Information shown:
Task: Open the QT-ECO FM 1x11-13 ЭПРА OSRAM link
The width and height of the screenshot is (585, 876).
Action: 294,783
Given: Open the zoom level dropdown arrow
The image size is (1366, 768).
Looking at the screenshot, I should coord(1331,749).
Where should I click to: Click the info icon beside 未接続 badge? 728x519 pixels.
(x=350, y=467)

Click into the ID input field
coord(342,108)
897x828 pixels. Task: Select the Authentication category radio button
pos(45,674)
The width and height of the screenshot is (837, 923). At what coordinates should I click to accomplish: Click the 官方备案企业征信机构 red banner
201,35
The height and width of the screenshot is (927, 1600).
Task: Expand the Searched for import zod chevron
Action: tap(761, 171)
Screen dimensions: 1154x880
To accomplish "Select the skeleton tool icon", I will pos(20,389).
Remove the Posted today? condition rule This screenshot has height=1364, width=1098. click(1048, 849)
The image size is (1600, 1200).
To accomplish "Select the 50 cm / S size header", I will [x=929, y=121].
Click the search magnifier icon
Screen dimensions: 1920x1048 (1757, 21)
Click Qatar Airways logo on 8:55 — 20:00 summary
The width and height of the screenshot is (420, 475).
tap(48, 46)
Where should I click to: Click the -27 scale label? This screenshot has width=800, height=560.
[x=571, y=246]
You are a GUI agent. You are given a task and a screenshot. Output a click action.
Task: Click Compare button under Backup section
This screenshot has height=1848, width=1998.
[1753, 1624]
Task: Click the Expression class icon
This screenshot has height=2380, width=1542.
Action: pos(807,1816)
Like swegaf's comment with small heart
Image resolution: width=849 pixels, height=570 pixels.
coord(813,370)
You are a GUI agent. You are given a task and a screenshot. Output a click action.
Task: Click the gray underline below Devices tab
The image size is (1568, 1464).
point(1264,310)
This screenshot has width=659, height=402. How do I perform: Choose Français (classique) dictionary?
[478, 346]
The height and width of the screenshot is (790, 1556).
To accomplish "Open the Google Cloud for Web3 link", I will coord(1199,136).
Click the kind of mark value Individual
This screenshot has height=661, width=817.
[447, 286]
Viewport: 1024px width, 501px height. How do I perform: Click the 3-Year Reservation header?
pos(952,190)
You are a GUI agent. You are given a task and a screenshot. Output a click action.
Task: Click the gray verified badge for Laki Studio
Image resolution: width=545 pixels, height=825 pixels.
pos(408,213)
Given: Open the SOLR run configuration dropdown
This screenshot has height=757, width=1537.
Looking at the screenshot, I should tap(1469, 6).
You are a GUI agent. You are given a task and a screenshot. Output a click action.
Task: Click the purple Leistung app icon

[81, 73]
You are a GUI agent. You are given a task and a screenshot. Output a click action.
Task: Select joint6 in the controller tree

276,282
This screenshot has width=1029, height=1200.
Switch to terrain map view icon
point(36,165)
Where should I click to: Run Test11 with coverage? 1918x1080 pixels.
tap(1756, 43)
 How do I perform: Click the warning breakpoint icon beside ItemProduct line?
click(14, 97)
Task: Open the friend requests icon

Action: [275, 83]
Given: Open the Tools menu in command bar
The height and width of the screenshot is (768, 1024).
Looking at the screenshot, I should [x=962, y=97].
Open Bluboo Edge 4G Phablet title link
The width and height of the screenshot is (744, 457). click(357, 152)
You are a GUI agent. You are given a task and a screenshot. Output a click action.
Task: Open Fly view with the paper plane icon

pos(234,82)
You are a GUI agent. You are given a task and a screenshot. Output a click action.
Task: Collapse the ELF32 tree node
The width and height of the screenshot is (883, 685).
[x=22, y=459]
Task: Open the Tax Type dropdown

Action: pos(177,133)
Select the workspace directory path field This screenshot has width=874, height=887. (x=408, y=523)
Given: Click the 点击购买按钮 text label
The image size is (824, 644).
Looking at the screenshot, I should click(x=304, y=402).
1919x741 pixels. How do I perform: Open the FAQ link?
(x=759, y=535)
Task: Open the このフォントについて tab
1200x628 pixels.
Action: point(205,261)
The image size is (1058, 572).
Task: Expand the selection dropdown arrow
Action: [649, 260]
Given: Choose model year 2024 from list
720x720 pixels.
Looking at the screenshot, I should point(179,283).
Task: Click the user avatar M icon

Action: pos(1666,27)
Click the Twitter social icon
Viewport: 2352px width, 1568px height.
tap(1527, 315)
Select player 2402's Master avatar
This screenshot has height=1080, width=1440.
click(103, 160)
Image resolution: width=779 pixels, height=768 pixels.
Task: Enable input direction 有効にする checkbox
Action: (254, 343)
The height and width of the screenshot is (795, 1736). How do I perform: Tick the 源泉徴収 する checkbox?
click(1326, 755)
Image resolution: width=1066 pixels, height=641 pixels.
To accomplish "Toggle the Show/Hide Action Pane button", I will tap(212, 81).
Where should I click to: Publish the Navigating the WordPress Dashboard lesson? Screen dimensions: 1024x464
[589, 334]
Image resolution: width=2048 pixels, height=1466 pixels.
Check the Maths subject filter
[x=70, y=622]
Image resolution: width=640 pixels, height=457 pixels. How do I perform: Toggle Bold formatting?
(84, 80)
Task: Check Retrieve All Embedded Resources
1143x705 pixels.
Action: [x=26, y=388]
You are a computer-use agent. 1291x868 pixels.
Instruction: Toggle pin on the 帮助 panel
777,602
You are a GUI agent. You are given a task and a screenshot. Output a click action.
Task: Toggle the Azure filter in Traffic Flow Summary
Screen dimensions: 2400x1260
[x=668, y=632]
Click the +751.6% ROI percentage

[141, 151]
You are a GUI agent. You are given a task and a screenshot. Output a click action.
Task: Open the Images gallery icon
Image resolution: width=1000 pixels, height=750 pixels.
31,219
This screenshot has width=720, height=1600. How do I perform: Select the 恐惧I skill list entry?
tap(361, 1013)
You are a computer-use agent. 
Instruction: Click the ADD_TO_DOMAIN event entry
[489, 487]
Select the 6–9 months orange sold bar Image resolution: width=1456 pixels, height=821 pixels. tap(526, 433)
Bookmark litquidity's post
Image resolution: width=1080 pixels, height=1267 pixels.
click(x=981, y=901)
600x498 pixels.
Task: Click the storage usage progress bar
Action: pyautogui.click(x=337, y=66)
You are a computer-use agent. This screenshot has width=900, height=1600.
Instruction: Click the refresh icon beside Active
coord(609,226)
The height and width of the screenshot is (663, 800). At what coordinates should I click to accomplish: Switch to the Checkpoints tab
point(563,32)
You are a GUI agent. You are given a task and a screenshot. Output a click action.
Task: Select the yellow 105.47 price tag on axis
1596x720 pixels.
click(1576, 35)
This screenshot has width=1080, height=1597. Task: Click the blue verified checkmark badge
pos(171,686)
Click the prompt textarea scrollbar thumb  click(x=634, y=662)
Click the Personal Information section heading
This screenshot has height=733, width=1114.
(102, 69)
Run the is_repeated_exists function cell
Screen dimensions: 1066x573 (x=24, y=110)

Task to complete: Put every line of the entries above into a Markdown table with the columns "Row" and "Line", numbering each row and omitting blank lines.

Final result:
| Row | Line |
|---|---|
| 1 | Task: Open the QT-ECO FM 1x11-13 ЭПРА OSRAM link |
| 2 | The width and height of the screenshot is (585, 876). |
| 3 | Action: 294,783 |
| 4 | Given: Open the zoom level dropdown arrow |
| 5 | The image size is (1366, 768). |
| 6 | Looking at the screenshot, I should coord(1331,749). |
| 7 | Where should I click to: Click the info icon beside 未接続 badge? 728x519 pixels. |
| 8 | (x=350, y=467) |
| 9 | Click into the ID input field |
| 10 | coord(342,108) |
| 11 | 897x828 pixels. Task: Select the Authentication category radio button |
| 12 | pos(45,674) |
| 13 | The width and height of the screenshot is (837, 923). At what coordinates should I click to accomplish: Click the 官方备案企业征信机构 red banner |
| 14 | 201,35 |
| 15 | The height and width of the screenshot is (927, 1600). |
| 16 | Task: Expand the Searched for import zod chevron |
| 17 | Action: tap(761, 171) |
| 18 | Screen dimensions: 1154x880 |
| 19 | To accomplish "Select the skeleton tool icon", I will pos(20,389). |
| 20 | Remove the Posted today? condition rule This screenshot has height=1364, width=1098. click(1048, 849) |
| 21 | The image size is (1600, 1200). |
| 22 | To accomplish "Select the 50 cm / S size header", I will [x=929, y=121]. |
| 23 | Click the search magnifier icon |
| 24 | Screen dimensions: 1920x1048 (1757, 21) |
| 25 | Click Qatar Airways logo on 8:55 — 20:00 summary |
| 26 | The width and height of the screenshot is (420, 475). |
| 27 | tap(48, 46) |
| 28 | Where should I click to: Click the -27 scale label? This screenshot has width=800, height=560. |
| 29 | [x=571, y=246] |
| 30 | You are a GUI agent. You are given a task and a screenshot. Output a click action. |
| 31 | Task: Click Compare button under Backup section |
| 32 | This screenshot has height=1848, width=1998. |
| 33 | [1753, 1624] |
| 34 | Task: Click the Expression class icon |
| 35 | This screenshot has height=2380, width=1542. |
| 36 | Action: pos(807,1816) |
| 37 | Like swegaf's comment with small heart |
| 38 | Image resolution: width=849 pixels, height=570 pixels. |
| 39 | coord(813,370) |
| 40 | You are a GUI agent. You are given a task and a screenshot. Output a click action. |
| 41 | Task: Click the gray underline below Devices tab |
| 42 | The image size is (1568, 1464). |
| 43 | point(1264,310) |
| 44 | This screenshot has width=659, height=402. How do I perform: Choose Français (classique) dictionary? |
| 45 | [478, 346] |
| 46 | The height and width of the screenshot is (790, 1556). |
| 47 | To accomplish "Open the Google Cloud for Web3 link", I will coord(1199,136). |
| 48 | Click the kind of mark value Individual |
| 49 | This screenshot has height=661, width=817. |
| 50 | [447, 286] |
| 51 | Viewport: 1024px width, 501px height. How do I perform: Click the 3-Year Reservation header? |
| 52 | pos(952,190) |
| 53 | You are a GUI agent. You are given a task and a screenshot. Output a click action. |
| 54 | Task: Click the gray verified badge for Laki Studio |
| 55 | Image resolution: width=545 pixels, height=825 pixels. |
| 56 | pos(408,213) |
| 57 | Given: Open the SOLR run configuration dropdown |
| 58 | This screenshot has height=757, width=1537. |
| 59 | Looking at the screenshot, I should tap(1469, 6). |
| 60 | You are a GUI agent. You are given a task and a screenshot. Output a click action. |
| 61 | Task: Click the purple Leistung app icon |
| 62 | [81, 73] |
| 63 | You are a GUI agent. You are given a task and a screenshot. Output a click action. |
| 64 | Task: Select joint6 in the controller tree |
| 65 | 276,282 |
| 66 | This screenshot has width=1029, height=1200. |
| 67 | Switch to terrain map view icon |
| 68 | point(36,165) |
| 69 | Where should I click to: Run Test11 with coverage? 1918x1080 pixels. |
| 70 | tap(1756, 43) |
| 71 |  How do I perform: Click the warning breakpoint icon beside ItemProduct line? |
| 72 | click(14, 97) |
| 73 | Task: Open the friend requests icon |
| 74 | Action: [275, 83] |
| 75 | Given: Open the Tools menu in command bar |
| 76 | The height and width of the screenshot is (768, 1024). |
| 77 | Looking at the screenshot, I should [x=962, y=97]. |
| 78 | Open Bluboo Edge 4G Phablet title link |
| 79 | The width and height of the screenshot is (744, 457). click(357, 152) |
| 80 | You are a GUI agent. You are given a task and a screenshot. Output a click action. |
| 81 | Task: Open Fly view with the paper plane icon |
| 82 | pos(234,82) |
| 83 | You are a GUI agent. You are given a task and a screenshot. Output a click action. |
| 84 | Task: Collapse the ELF32 tree node |
| 85 | The width and height of the screenshot is (883, 685). |
| 86 | [x=22, y=459] |
| 87 | Task: Open the Tax Type dropdown |
| 88 | Action: pos(177,133) |
| 89 | Select the workspace directory path field This screenshot has width=874, height=887. (x=408, y=523) |
| 90 | Given: Click the 点击购买按钮 text label |
| 91 | The image size is (824, 644). |
| 92 | Looking at the screenshot, I should click(x=304, y=402). |
| 93 | 1919x741 pixels. How do I perform: Open the FAQ link? |
| 94 | (x=759, y=535) |
| 95 | Task: Open the このフォントについて tab |
| 96 | 1200x628 pixels. |
| 97 | Action: point(205,261) |
| 98 | The image size is (1058, 572). |
| 99 | Task: Expand the selection dropdown arrow |
| 100 | Action: [649, 260] |
| 101 | Given: Choose model year 2024 from list |
| 102 | 720x720 pixels. |
| 103 | Looking at the screenshot, I should point(179,283). |
| 104 | Task: Click the user avatar M icon |
| 105 | Action: pos(1666,27) |
| 106 | Click the Twitter social icon |
| 107 | Viewport: 2352px width, 1568px height. |
| 108 | tap(1527, 315) |
| 109 | Select player 2402's Master avatar |
| 110 | This screenshot has height=1080, width=1440. |
| 111 | click(103, 160) |
| 112 | Image resolution: width=779 pixels, height=768 pixels. |
| 113 | Task: Enable input direction 有効にする checkbox |
| 114 | Action: (254, 343) |
| 115 | The height and width of the screenshot is (795, 1736). How do I perform: Tick the 源泉徴収 する checkbox? |
| 116 | click(1326, 755) |
| 117 | Image resolution: width=1066 pixels, height=641 pixels. |
| 118 | To accomplish "Toggle the Show/Hide Action Pane button", I will tap(212, 81). |
| 119 | Where should I click to: Publish the Navigating the WordPress Dashboard lesson? Screen dimensions: 1024x464 |
| 120 | [589, 334] |
| 121 | Image resolution: width=2048 pixels, height=1466 pixels. |
| 122 | Check the Maths subject filter |
| 123 | [x=70, y=622] |
| 124 | Image resolution: width=640 pixels, height=457 pixels. How do I perform: Toggle Bold formatting? |
| 125 | (84, 80) |
| 126 | Task: Check Retrieve All Embedded Resources |
| 127 | 1143x705 pixels. |
| 128 | Action: [x=26, y=388] |
| 129 | You are a computer-use agent. 1291x868 pixels. |
| 130 | Instruction: Toggle pin on the 帮助 panel |
| 131 | 777,602 |
| 132 | You are a GUI agent. You are given a task and a screenshot. Output a click action. |
| 133 | Task: Toggle the Azure filter in Traffic Flow Summary |
| 134 | Screen dimensions: 2400x1260 |
| 135 | [x=668, y=632] |
| 136 | Click the +751.6% ROI percentage |
| 137 | [141, 151] |
| 138 | You are a GUI agent. You are given a task and a screenshot. Output a click action. |
| 139 | Task: Open the Images gallery icon |
| 140 | Image resolution: width=1000 pixels, height=750 pixels. |
| 141 | 31,219 |
| 142 | This screenshot has width=720, height=1600. How do I perform: Select the 恐惧I skill list entry? |
| 143 | tap(361, 1013) |
| 144 | You are a computer-use agent.  |
| 145 | Instruction: Click the ADD_TO_DOMAIN event entry |
| 146 | [489, 487] |
| 147 | Select the 6–9 months orange sold bar Image resolution: width=1456 pixels, height=821 pixels. tap(526, 433) |
| 148 | Bookmark litquidity's post |
| 149 | Image resolution: width=1080 pixels, height=1267 pixels. |
| 150 | click(x=981, y=901) |
| 151 | 600x498 pixels. |
| 152 | Task: Click the storage usage progress bar |
| 153 | Action: pyautogui.click(x=337, y=66) |
| 154 | You are a computer-use agent. This screenshot has width=900, height=1600. |
| 155 | Instruction: Click the refresh icon beside Active |
| 156 | coord(609,226) |
| 157 | The height and width of the screenshot is (663, 800). At what coordinates should I click to accomplish: Switch to the Checkpoints tab |
| 158 | point(563,32) |
| 159 | You are a GUI agent. You are given a task and a screenshot. Output a click action. |
| 160 | Task: Select the yellow 105.47 price tag on axis |
| 161 | 1596x720 pixels. |
| 162 | click(1576, 35) |
| 163 | This screenshot has width=1080, height=1597. Task: Click the blue verified checkmark badge |
| 164 | pos(171,686) |
| 165 | Click the prompt textarea scrollbar thumb  click(x=634, y=662) |
| 166 | Click the Personal Information section heading |
| 167 | This screenshot has height=733, width=1114. |
| 168 | (102, 69) |
| 169 | Run the is_repeated_exists function cell |
| 170 | Screen dimensions: 1066x573 (x=24, y=110) |